I am getting the error “pair distance < table inner cutoff” during the first timestep of a tribology simulation using a potential table, obviously - with an inner cutoff. The simulation has under 80 atoms total, with periodic boundary conditions. The strange part is, using a debugger I have found the the atoms who are too close to one another are labeled i=48 and j=1695. The only reasoning I can find for an atom to be index 1695 is if it is a periodic image, but then they certainly shouldn’t be this close to one another. Overall, we are pretty baffled. Any tips? Thanks so much!
input file
3-d 2 metal surfaces coming in contact and then sliding
dimension 3
boundary p p p
units metal
atom_style atomic
Can you print out the distance the code thinks the
2 atoms are apart, and their coordinates? I.e.
add a print statement before the error message
is invoked. You are using a triclinic box,
so periodic images of atoms are also shifted,
so are you sure your input config accounts for that?

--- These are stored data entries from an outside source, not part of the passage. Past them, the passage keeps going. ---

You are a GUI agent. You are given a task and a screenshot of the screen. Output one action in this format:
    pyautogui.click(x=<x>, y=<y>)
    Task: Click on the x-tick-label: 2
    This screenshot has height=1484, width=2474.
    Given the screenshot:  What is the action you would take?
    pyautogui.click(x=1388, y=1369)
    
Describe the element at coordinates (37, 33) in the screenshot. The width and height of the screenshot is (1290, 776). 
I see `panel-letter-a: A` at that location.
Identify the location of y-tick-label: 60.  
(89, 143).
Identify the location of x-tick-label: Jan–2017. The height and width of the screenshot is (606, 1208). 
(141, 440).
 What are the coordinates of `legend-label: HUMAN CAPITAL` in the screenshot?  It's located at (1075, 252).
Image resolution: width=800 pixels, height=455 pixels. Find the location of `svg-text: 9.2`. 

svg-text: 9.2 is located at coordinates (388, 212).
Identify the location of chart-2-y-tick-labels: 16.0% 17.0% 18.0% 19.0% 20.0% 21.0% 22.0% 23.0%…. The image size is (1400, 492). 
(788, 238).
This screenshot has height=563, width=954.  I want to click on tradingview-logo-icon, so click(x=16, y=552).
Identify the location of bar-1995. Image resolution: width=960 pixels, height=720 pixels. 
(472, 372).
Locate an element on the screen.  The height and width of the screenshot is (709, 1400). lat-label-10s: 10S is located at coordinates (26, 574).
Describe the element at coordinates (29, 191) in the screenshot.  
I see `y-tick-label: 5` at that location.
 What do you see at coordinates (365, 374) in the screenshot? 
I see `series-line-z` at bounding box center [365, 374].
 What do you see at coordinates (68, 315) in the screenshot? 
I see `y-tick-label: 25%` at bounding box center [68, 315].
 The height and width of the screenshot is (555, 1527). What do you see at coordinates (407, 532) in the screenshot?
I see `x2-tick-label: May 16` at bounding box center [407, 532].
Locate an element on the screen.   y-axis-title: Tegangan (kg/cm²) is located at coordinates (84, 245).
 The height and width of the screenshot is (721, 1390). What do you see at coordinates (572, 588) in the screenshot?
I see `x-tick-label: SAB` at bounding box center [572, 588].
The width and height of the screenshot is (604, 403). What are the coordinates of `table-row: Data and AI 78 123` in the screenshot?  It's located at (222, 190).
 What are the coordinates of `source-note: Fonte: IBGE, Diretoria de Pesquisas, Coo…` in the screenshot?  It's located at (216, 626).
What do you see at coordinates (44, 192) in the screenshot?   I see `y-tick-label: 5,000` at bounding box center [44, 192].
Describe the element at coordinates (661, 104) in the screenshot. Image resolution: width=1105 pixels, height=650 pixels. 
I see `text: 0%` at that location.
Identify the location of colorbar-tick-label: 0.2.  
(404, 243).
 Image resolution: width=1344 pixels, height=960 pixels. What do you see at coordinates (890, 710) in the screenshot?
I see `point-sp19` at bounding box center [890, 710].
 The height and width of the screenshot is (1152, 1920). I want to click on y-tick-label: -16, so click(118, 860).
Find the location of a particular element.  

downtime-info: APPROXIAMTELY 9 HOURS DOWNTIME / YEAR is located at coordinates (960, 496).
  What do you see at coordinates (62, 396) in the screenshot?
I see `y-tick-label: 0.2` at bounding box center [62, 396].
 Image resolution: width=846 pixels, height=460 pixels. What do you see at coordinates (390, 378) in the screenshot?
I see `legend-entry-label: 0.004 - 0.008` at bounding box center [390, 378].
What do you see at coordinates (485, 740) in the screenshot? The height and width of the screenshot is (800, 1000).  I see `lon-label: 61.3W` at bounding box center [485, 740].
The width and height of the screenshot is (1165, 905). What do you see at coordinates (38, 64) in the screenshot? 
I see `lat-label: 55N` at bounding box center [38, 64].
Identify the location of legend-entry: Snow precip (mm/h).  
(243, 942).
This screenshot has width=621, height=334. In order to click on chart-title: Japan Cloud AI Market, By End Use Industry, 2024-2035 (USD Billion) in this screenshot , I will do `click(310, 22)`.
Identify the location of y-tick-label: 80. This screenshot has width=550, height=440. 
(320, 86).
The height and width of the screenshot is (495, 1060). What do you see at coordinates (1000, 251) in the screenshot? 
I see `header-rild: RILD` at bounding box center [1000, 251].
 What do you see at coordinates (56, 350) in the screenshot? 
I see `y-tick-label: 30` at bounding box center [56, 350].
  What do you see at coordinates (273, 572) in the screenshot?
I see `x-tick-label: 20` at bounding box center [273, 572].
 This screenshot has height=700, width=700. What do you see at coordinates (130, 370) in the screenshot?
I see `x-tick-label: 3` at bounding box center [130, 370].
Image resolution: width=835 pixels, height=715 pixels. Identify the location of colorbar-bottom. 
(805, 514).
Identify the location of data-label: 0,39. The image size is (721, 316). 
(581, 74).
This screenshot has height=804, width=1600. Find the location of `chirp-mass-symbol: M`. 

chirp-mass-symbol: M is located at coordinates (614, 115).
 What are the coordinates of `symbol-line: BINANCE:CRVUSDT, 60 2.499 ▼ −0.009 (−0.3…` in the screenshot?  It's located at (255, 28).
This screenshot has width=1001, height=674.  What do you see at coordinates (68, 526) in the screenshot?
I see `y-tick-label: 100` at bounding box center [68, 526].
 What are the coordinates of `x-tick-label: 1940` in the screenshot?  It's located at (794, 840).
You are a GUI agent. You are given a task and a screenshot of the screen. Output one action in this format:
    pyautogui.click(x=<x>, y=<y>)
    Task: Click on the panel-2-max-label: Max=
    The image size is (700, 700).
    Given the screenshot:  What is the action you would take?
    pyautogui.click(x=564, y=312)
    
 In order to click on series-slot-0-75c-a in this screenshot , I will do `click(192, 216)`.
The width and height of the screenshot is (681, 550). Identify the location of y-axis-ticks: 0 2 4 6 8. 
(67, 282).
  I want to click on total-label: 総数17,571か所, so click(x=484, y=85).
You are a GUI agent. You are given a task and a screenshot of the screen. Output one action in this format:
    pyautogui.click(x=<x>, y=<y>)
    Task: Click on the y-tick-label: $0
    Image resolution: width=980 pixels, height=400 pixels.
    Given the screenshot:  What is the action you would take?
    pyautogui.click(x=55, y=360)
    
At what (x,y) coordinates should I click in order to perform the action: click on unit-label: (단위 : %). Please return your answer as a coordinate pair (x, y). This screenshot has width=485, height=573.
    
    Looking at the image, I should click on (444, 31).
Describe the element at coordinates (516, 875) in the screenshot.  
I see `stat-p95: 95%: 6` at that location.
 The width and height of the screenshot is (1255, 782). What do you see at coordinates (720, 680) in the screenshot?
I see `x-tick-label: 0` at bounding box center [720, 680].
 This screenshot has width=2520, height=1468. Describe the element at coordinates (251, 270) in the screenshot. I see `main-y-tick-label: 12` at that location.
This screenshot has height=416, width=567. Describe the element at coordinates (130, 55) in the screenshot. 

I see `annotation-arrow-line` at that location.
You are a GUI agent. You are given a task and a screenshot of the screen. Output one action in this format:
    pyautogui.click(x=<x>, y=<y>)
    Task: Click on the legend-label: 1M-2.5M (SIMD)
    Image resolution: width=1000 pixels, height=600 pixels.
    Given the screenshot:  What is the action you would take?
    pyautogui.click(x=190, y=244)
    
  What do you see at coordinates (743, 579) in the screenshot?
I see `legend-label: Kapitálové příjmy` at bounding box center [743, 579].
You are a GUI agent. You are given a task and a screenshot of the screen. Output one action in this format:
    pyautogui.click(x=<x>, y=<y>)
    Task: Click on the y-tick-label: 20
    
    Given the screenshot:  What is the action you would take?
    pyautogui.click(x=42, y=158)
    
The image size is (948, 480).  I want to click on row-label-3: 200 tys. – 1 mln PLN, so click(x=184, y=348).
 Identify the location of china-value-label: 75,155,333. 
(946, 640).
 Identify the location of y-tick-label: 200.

Here are the coordinates and such:
i 48 x -14.830252 y 6.634883 z 6.931973
j 1695 x -15.092447 y 7.468805 z 6.935740
delx 0.262194 dely -0.833922 delz -0.003767 rsq 0.764186 tb->innersq 1.234921
The strangest part is that j=1695, when there are fewer than 100 atoms in the simulation. Perhaps it is possible that the table inner cutoff is simply too high. I would really like to make sure that this j value makes sense before proceeding.
Actually, the part I said about the inner cutoff can’t be correct, as with an even shorter time step I’ve gotten values for rsq < 0.1, which is completely unrealistic given the potential (equilibrium ~ 3 )
This output doesn't make sense to me. You said this
is for the 1st timestep, so I assume the coords will
be the same or nearly what is in the input data file.
In the data file the z extent is 0 to 48.96. None of
the 79 atoms has a z coord anywhere close to 6.9.
In fact atom 49 (i = 48) is at 6.2, 4.5, 2.9 in the data
file, but 20 Angs away in the print out below.
The number of ghosts is determined by the outer
cutoff of the table potential. Is it really long,
thus creating a large number of perioidic images?
Thanks Steve. You are completely right. We’ve been able to isolate the problem to something wrong with the potential file (ironically, the only thing I didn’t supply on this listserv - or perhaps, expectedly).